GIVEN ENTRIES:
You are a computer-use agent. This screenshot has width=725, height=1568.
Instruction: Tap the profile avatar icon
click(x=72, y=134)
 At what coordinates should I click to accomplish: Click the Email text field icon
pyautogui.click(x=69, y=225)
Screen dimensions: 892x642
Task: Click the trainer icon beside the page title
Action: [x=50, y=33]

ACTIVITY:
Repeat the data. Leave nothing out and change nothing.

ANSWER FOR THE TASK:
You are a computer-use agent. This screenshot has width=725, height=1568.
Instruction: Tap the profile avatar icon
click(x=72, y=134)
 At what coordinates should I click to accomplish: Click the Email text field icon
pyautogui.click(x=69, y=225)
Screen dimensions: 892x642
Task: Click the trainer icon beside the page title
Action: [x=50, y=33]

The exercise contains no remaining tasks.